[Start EXCERPTED DATA]

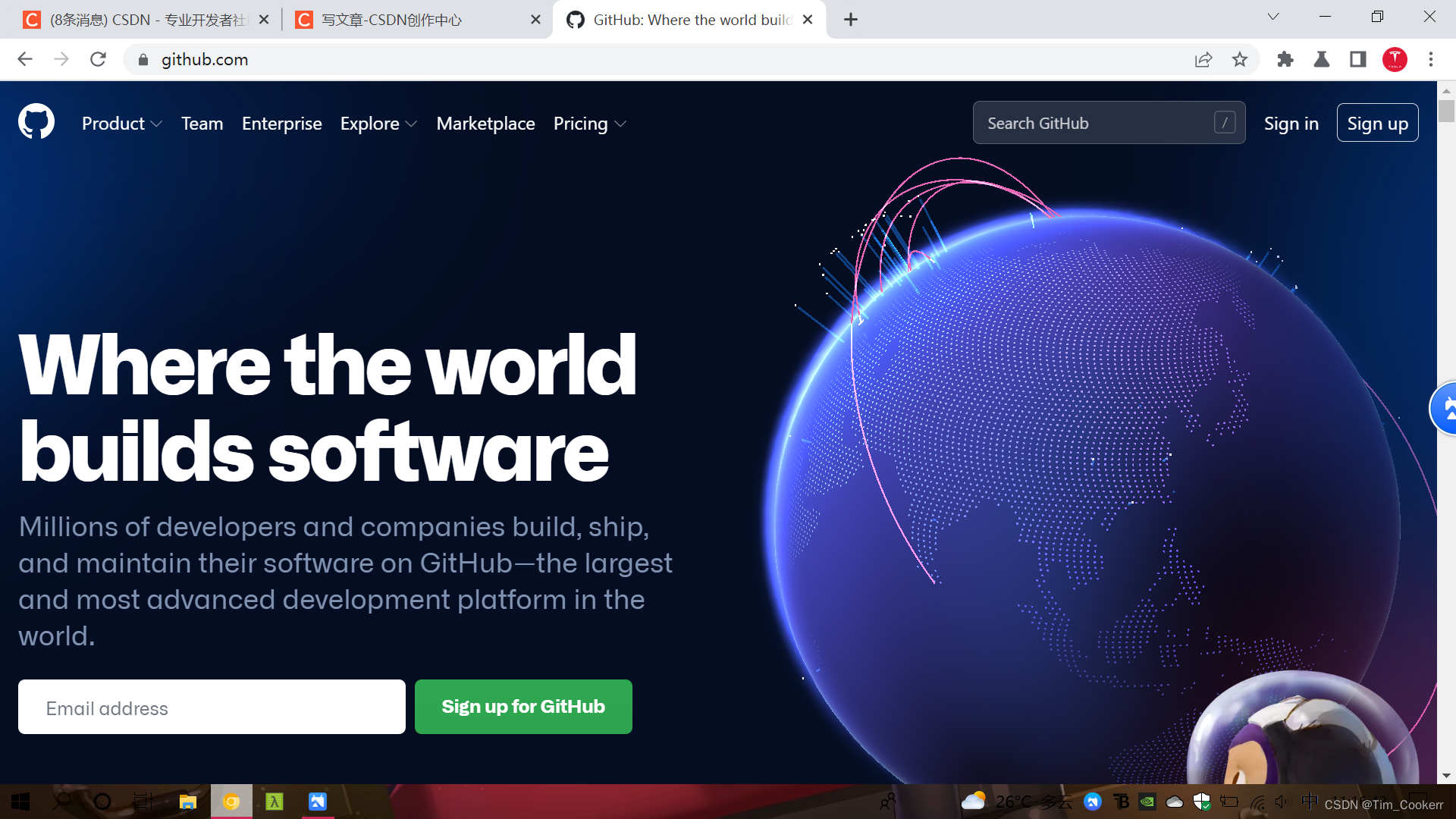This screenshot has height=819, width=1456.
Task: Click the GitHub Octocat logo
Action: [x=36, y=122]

[End EXCERPTED DATA]
[Start EXCERPTED DATA]

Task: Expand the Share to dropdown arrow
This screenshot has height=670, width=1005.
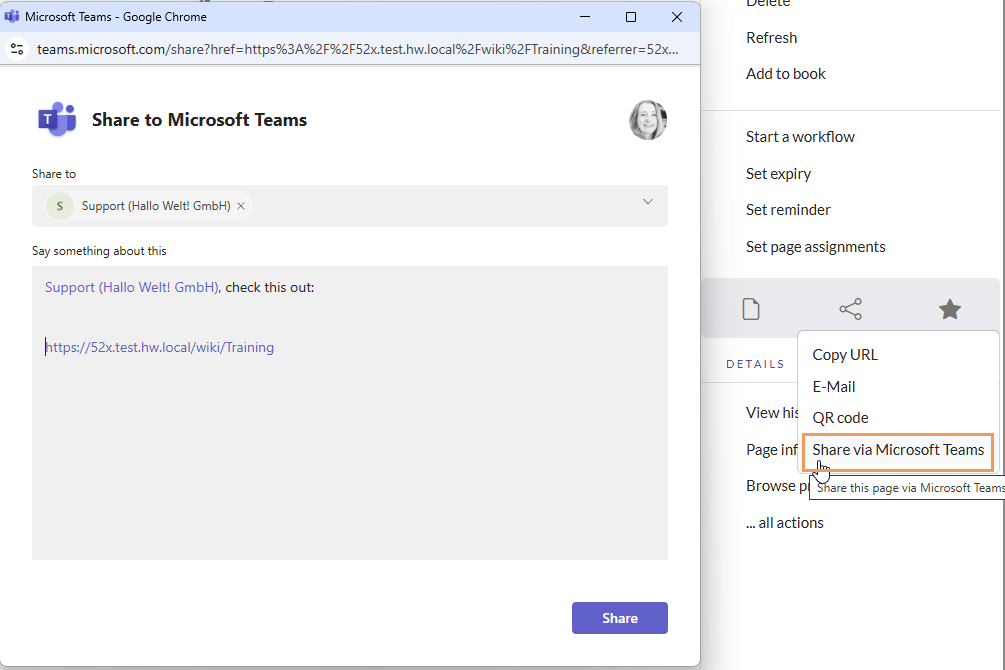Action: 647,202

[End EXCERPTED DATA]
[Start EXCERPTED DATA]

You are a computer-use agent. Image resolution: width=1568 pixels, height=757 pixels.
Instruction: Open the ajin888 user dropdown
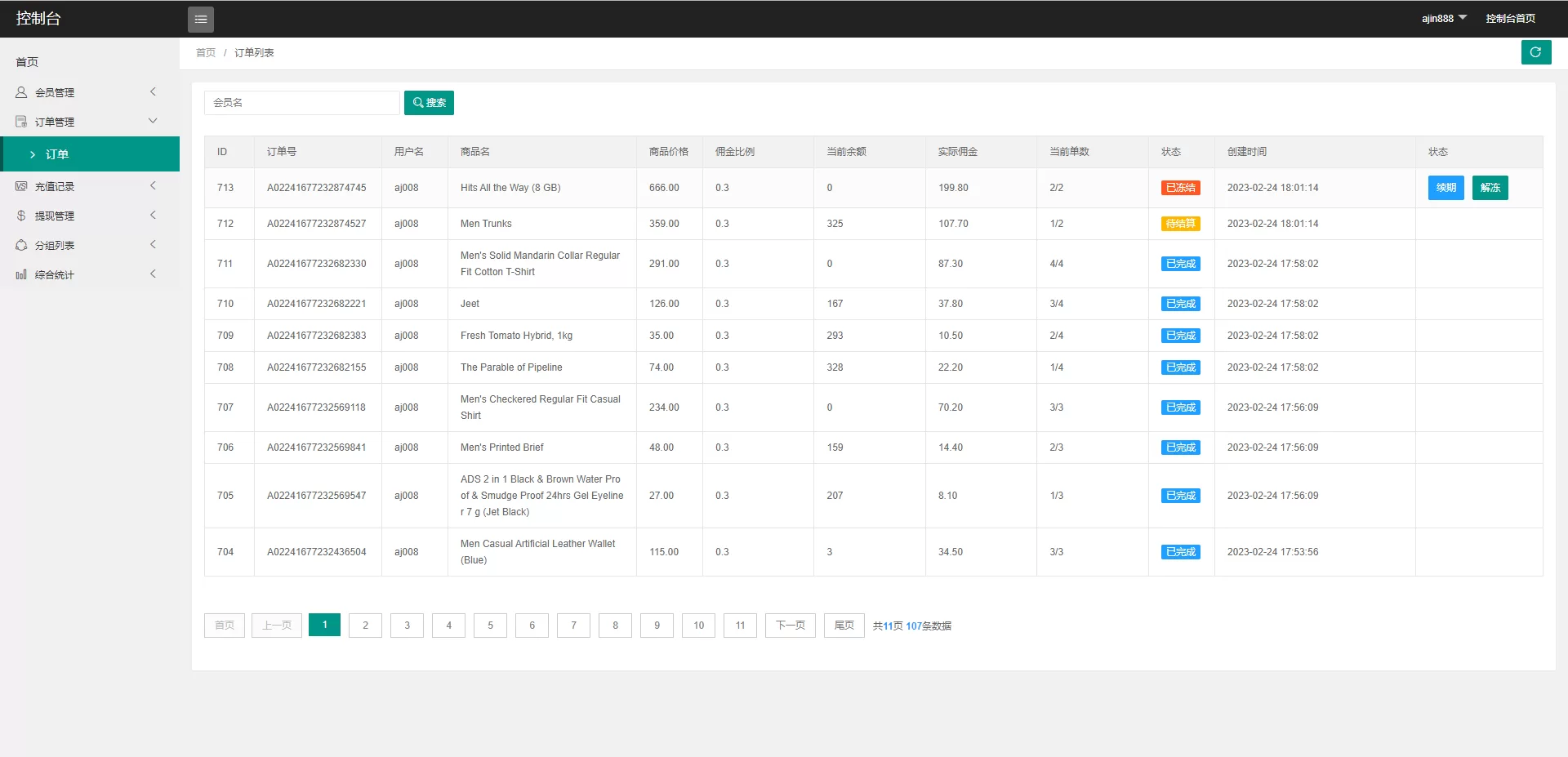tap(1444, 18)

[End EXCERPTED DATA]

**REQUEST:**
Could you print the rows from the line that contains "Task: Expand the Share to dropdown arrow" through the line that contains "Action: 647,202", both included, with the pictures left out?

**SOLUTION TO THE EXERCISE:**
Task: Expand the Share to dropdown arrow
This screenshot has height=670, width=1005.
Action: 647,202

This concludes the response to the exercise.